ETFs outsold mutual funds in 2018, and a research analyst believes the trend will continue for some time
For Canada’s ETF market, 2018 was a momentous year as ETFs outsold mutual funds for the first time since 2009. ETF sales grew to about $20 billion while mutual fund sales shrank to around $8 billion.
Daniel Straus, Vice President, ETFs & Financial Products Research, National Bank of Canada Financial Markets, thinks that ETFs will continue to outsell mutual funds for quite some time.
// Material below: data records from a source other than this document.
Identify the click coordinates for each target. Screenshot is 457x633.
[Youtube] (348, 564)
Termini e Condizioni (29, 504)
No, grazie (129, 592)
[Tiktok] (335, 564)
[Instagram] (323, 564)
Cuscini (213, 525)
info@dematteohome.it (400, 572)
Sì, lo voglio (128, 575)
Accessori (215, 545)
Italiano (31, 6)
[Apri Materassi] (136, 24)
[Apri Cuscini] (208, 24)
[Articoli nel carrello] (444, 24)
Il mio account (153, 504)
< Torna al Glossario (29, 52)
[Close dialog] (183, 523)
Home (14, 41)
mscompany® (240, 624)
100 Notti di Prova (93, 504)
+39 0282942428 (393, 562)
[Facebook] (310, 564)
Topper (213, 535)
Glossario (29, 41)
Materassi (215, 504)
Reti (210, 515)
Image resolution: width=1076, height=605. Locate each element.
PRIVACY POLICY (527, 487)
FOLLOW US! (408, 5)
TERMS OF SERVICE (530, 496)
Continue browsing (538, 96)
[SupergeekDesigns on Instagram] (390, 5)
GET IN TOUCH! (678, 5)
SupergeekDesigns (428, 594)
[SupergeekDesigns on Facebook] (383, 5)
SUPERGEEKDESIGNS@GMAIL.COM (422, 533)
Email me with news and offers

Underpinning that belief is the fact that ETFs still have a relatively low market share ($160 billion to $170 billion) compared to mutual funds ($1.6 trillion), hovering around 10%. The other reason is that ETFs are naturally better suited to the new world of cost-conscious investing.
“There may be a lot of assets that are trapped in mutual funds that are just waiting for market sell-offs in the future for people to take stock of their portfolios, their positions, their asset allocations, and then redeploy when they’re feeling less fearful,” Straus predicts.
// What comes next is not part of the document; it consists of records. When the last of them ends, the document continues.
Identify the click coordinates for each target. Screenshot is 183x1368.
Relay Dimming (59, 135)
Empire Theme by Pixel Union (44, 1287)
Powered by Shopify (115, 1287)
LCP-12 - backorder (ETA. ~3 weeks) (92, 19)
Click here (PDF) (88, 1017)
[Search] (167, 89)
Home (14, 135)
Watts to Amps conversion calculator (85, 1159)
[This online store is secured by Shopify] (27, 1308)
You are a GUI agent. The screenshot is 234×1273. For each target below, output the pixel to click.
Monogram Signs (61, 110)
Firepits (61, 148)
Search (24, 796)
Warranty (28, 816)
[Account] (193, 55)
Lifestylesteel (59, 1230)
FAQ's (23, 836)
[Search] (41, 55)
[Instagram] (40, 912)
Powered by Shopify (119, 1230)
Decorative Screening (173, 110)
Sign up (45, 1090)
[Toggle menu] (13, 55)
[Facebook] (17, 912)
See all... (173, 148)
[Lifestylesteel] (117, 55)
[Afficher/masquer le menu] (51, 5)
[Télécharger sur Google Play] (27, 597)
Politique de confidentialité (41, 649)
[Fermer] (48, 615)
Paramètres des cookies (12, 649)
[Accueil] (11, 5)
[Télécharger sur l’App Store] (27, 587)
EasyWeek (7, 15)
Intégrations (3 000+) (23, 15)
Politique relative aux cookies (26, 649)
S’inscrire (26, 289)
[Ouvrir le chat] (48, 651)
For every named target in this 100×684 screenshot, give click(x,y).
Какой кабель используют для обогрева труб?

In the long term, Straus does believe that there will be a saturation point and that mutual funds and ETFs will reach parity.
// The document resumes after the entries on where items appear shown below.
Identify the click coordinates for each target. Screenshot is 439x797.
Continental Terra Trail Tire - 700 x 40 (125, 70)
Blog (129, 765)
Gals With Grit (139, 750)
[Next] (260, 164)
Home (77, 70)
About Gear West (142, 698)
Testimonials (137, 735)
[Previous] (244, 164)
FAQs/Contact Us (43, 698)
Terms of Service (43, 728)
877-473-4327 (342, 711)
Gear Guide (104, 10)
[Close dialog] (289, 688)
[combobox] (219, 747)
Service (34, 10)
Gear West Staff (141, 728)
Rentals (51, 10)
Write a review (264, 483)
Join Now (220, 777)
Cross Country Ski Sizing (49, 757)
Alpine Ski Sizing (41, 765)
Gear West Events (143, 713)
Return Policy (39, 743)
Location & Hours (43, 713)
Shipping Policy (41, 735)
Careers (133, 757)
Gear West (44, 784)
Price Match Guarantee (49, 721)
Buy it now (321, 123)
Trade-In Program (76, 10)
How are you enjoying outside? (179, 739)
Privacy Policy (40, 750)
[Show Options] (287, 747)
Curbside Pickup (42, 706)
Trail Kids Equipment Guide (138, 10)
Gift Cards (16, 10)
“Where that equilibrium point exactly is, I’m not exactly sure – it would make sense if it would be 50-50 or something like that,” he explains.
Although ETFs have gained traction among institutional clients, the reality is that ETF investing in Canada is still retail-dominated. According to data from Strategic Insight, 60% of ETF assets in the country are held by retail investors (either full-service brokers or self-directed investors) while only 40% are held by institutions. However, Straus does expect to see a greater proportion of institutional participation within the fixed-income space.
“Between institutional and retail investors alike, the natural advantage posed by fixed-income ETFs relative to directly investing in the cash bond market [is] the fact that you get very transparent posting, instantaneous liquidity and even diversification – those elements, I believe, will still make fixed income a very popular asset class in both bull and bear markets going forward,” he said.
“Actively managed fixed-income ETFs can make sense as a component of a portfolio because they’ll be managed by experienced bond traders and managers who are making it their job to analyze the bond market on a daily basis, analyze the path of rates, the yield curve, comments from central bankers, in addition to trading on inventory and using all the means of sophisticated bond tests to execute on behalf of clients very effectively, whereas doing these as a do-it-yourself investor can be quite challenging.”